IBM’in kognitif çağdaki rolü
IBM ise bu yeni kognitif çağda pazar yapıcı bir role sahip. Tüm sektörlere yönelik benzersiz sistemleri olan IBM, iş birliğine dayalı doğru ortaklıklar kurmaya devam ediyor. Yüksek performanslı bir altyapı dahilinde kognitif sonuçlar sağlanmasına yönelik olarak hem donanım hem de yazılım talepleri artıyor. Bu bağlamda, bir sonraki adım çoktan gerçekleşmeye başladı. Açık kaynak veri tabanları içeren güvenli donanım depolama gibi IBM altyapı sistemlerini kognitif çağın sağlayıcıları olarak konumlandırabiliriz.
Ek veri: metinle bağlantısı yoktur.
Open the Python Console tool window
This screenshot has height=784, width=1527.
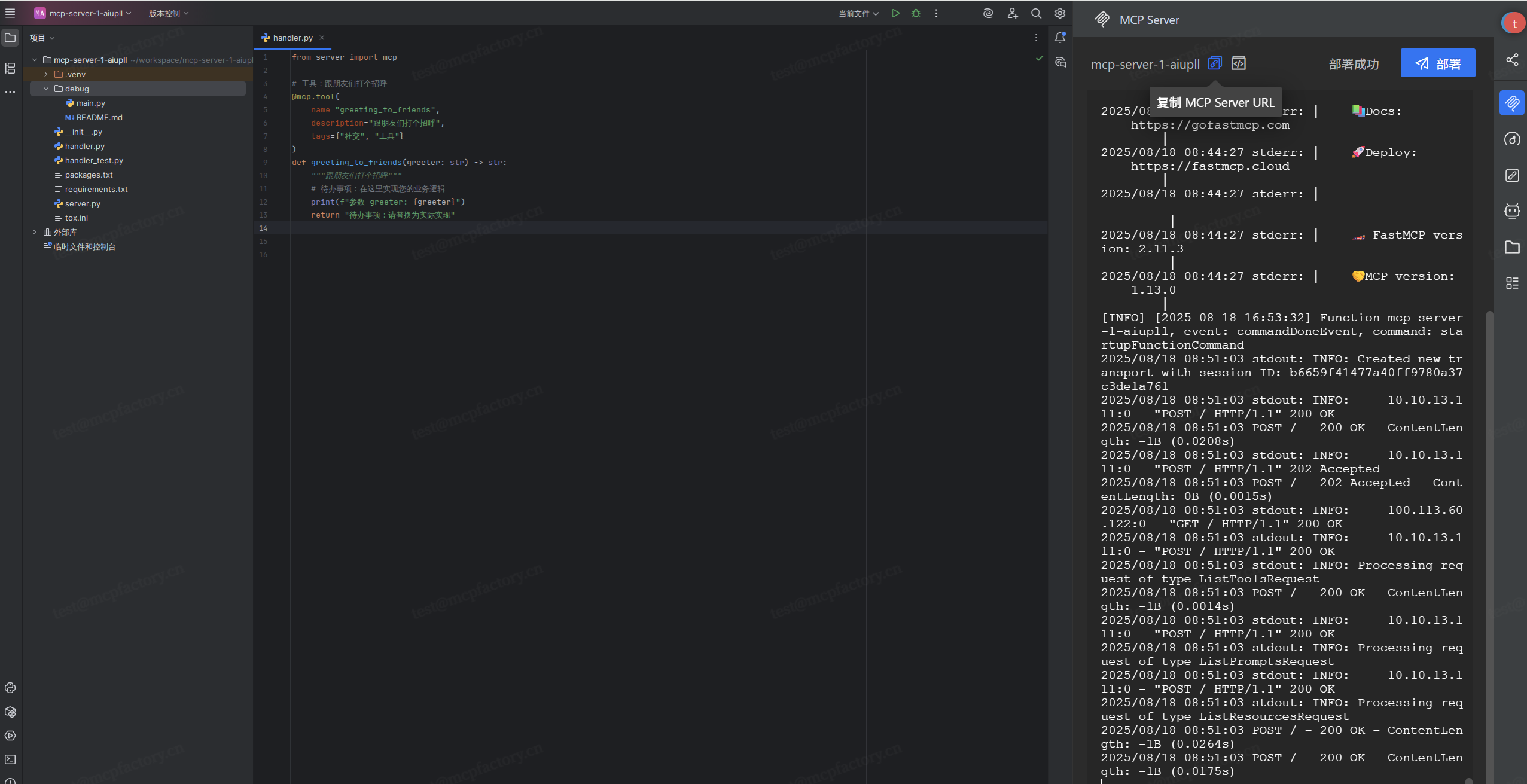(10, 688)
IBM’in sunduğu olanağın çok önemli bir parçası ise Blockchain teknolojisi. Blockchain, birbirinden tamamen farklı düzenleyici sistemlerin ve genellikle karmaşık olan tedarik zinciri sistemleri içinde yer alan pek çok aracı tarafın yönetilmesine yönelik güvenli bir çözüm sağlıyor. Bunlar, zaman ve maliyet artıran faktörler; ayrıca hata olasılığı veya daha da kötüsü, belgelerin üzerinde izinsiz oynanma riski de söz konusu. Blockchain; tarafların tamamına, baştan sona tüm işlemler için güvenli, eşzamanlı, izinsiz değişiklikleri engelleyen ve izlenebilir bir kayıt sunarak bu zayıflıkları ortadan kaldırıyor.
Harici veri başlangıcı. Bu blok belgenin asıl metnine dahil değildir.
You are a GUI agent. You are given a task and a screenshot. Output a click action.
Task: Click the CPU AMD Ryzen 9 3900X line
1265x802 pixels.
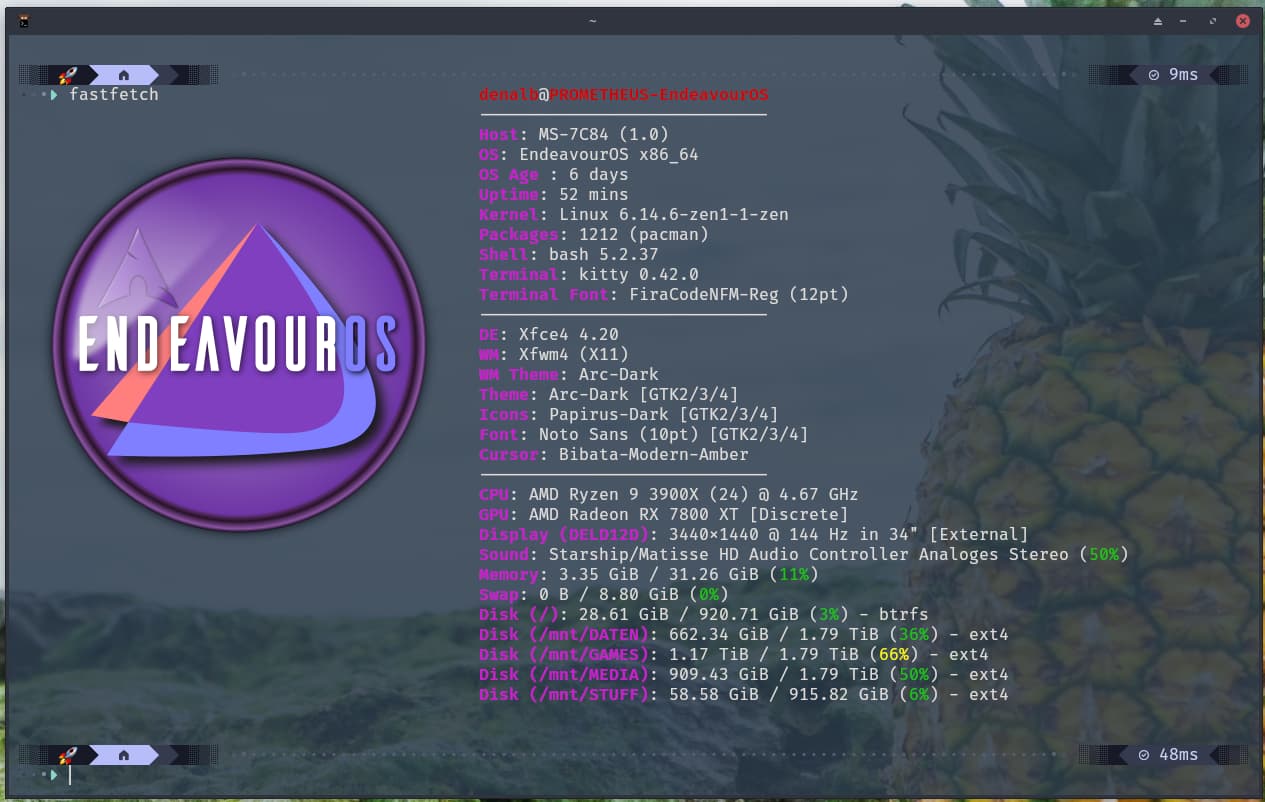tap(668, 495)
Şirketler, kognitif yaklaşımın iş modellerinde nasıl devrim yarattığına ve neredeyse sonsuz bir olasılıklar kapsamı ortaya koyduğuna tanık oldukça, doğan daha fazla inovasyon ihtiyacıyla birlikte, dijital dönüşüm eğiliminin gelecekte daha da güçlü olacağına inanıyoruz.
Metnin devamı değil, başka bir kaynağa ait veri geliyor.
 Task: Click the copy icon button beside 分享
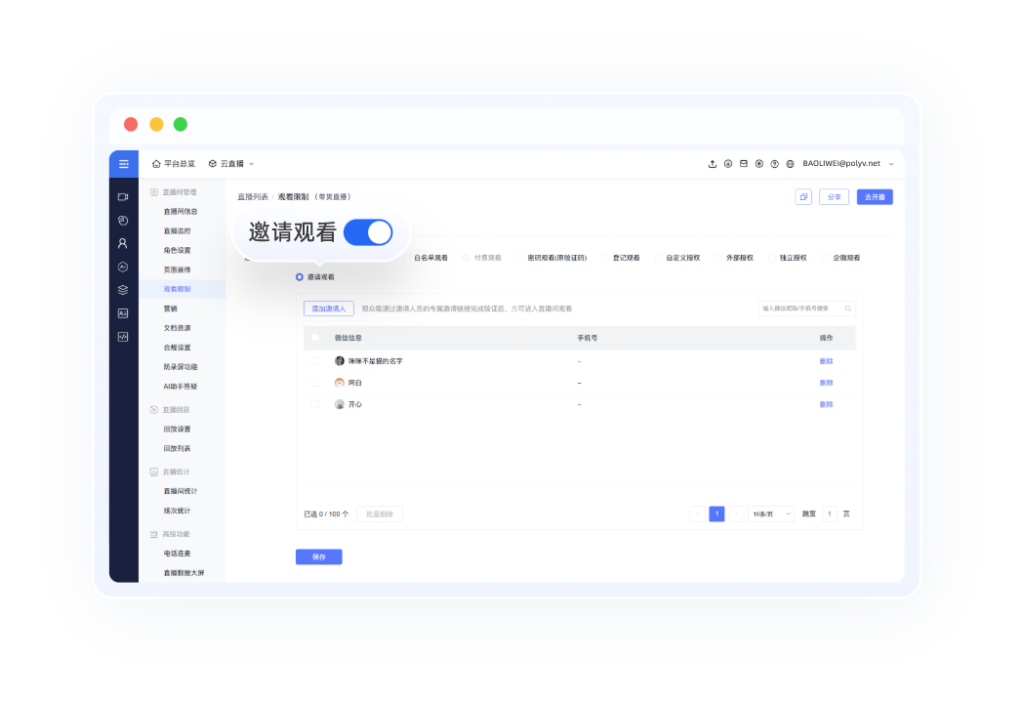[803, 197]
2017 yılı boyunca IBM’in başlıca iş hedeflerinden biri, güçlü kanal örgütünü ve stratejik ortaklık ilişkilerini geliştirmeye devam etmek… En yüksek seviyede yetenek ile inovasyon yaratıcılarını çekip özel olarak ayrılmış yetenek geliştirme merkezlerimiz aracılığıyla, müşterilerimiz ve ortaklarımız ile yeni dijital ortamlarda çalışmayı sabırsızlıkla bekliyoruz.